As part of the draconian austerity terms of the bailout agreements with Greece’s troika of lenders (the European Central Bank, the International Monetary Fund and the European Commission), the Greek government has been forced to reduce the number of public sector employees. Part of this reduction process are the so-called ‘suspension’ and ‘mobility’ schemes, according to which civil servants and public sector employees are suspended, receiving 75 per cent of their basic salary for a few months and then either moved to another position or simply laid-off. The continuation of the loan payments by the troika is dependent upon accomplishing specific numbers of suspensions and layoffs.
Greek universities have been included in this process, despite being notoriously understaffed. More than 1,300 university employees (administrative personnel, guards, etc.) are going to be suspended, with more than half of them facing eventual lay-off. Greece’s two oldest universities, the University of Athens and the National Technical University have received the heaviest blows. For example, the University of Athens will lose 498 of its 1,337 employees in technical and administrative positions. Whole departments such as the Physics Department, the Chemistry Department, the Informatics and Communication Department will be left with no administrative personnel at all.
These suspensions and layoffs will totally cripple universities’ ability to function properly. Libraries will be left without librarians. University campuses will be left without guards for their entrances. Research funding will be lost because of the absence of staff to handle applications.

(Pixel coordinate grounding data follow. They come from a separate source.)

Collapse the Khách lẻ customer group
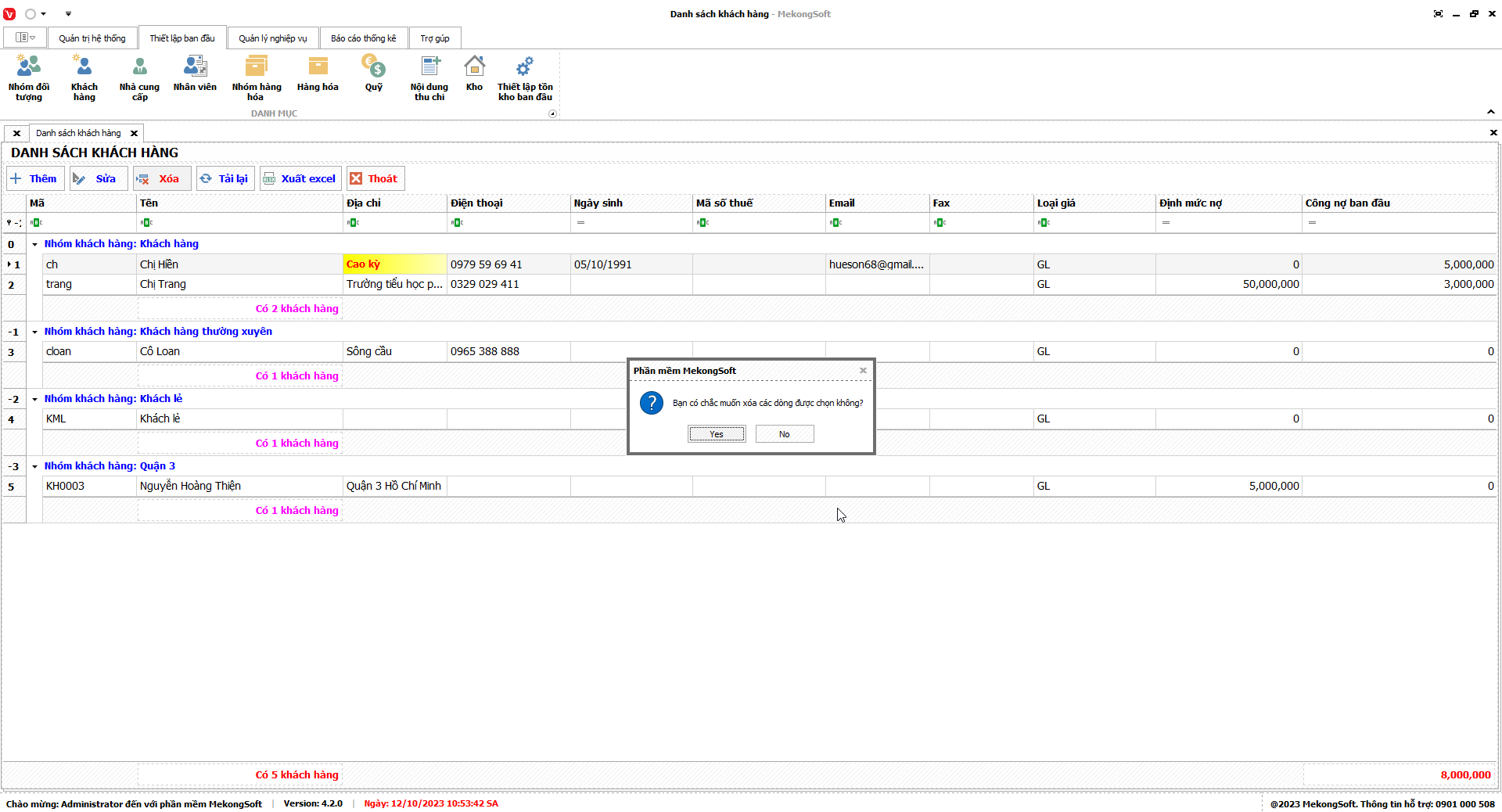Viewport: 1502px width, 812px height. (x=34, y=400)
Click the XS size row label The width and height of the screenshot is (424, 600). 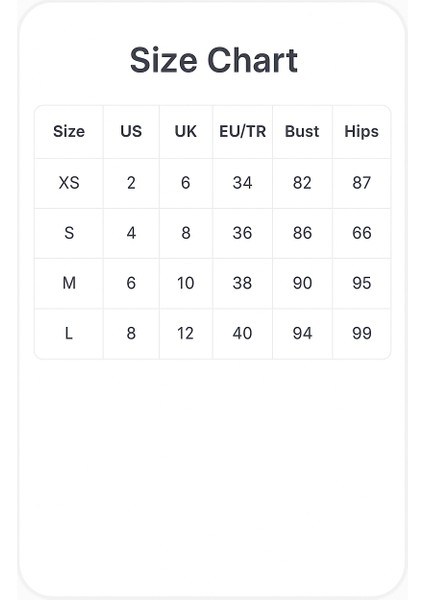pyautogui.click(x=69, y=183)
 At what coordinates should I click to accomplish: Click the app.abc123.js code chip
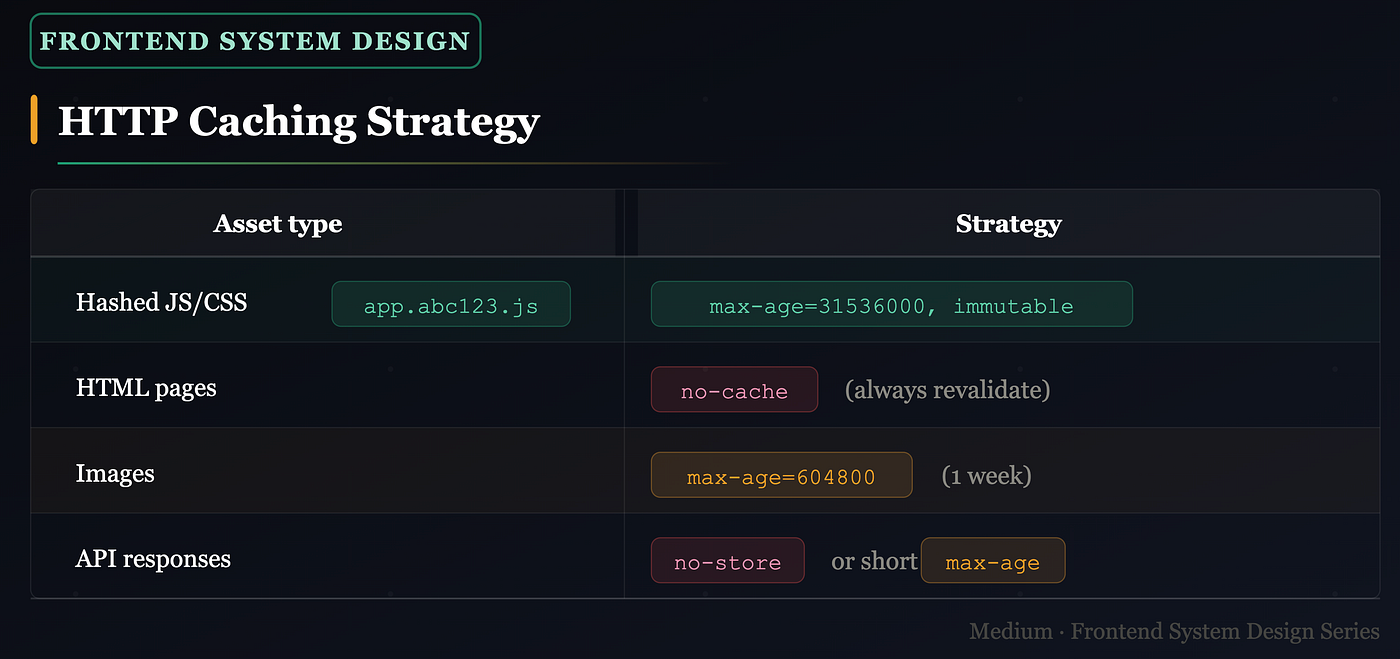[x=451, y=304]
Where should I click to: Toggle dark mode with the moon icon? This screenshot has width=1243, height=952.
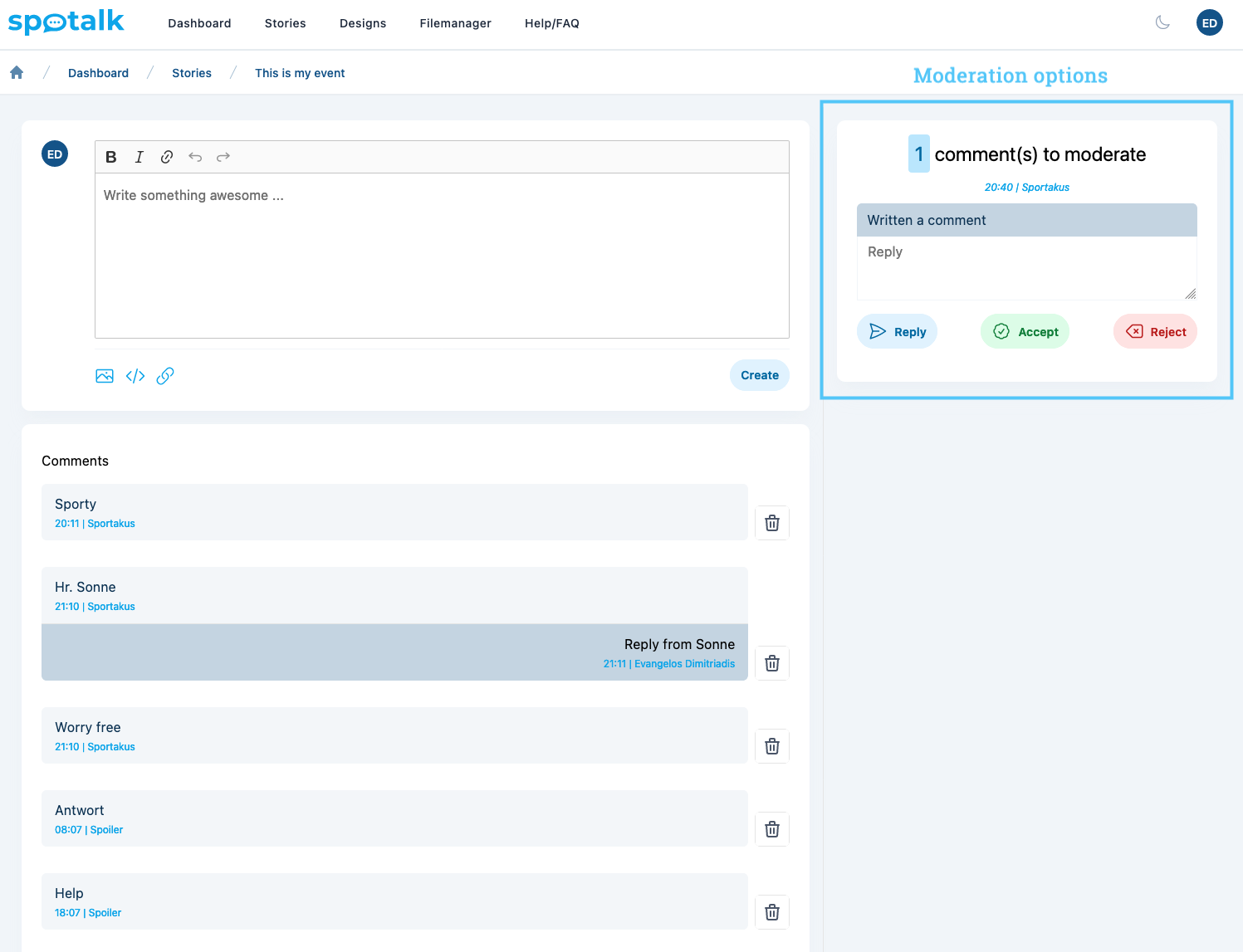(x=1162, y=23)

These layoffs came after three years of reduced budgets (some universities find it difficult to pay their electricity bills), slashing of funding for adjunct faculty members, prolonged delays (more than three years on average) in appointing elected faculty members, and forced department closures. The current attack follows the introduction of aggressive neo-liberal reforms that have drastically reduced student participation and undermined democratic procedure within Greek universities, in line with the ‘Bologna Process’.
As a reaction, the administrative personnel unions have called for mass strikes. The University of Athens and the National Technical University have been closed since the beginning of September, and there have been no exams, classes, enrolments. In other universities that have been affected by the suspensions/layoffs there have been prolonged strikes.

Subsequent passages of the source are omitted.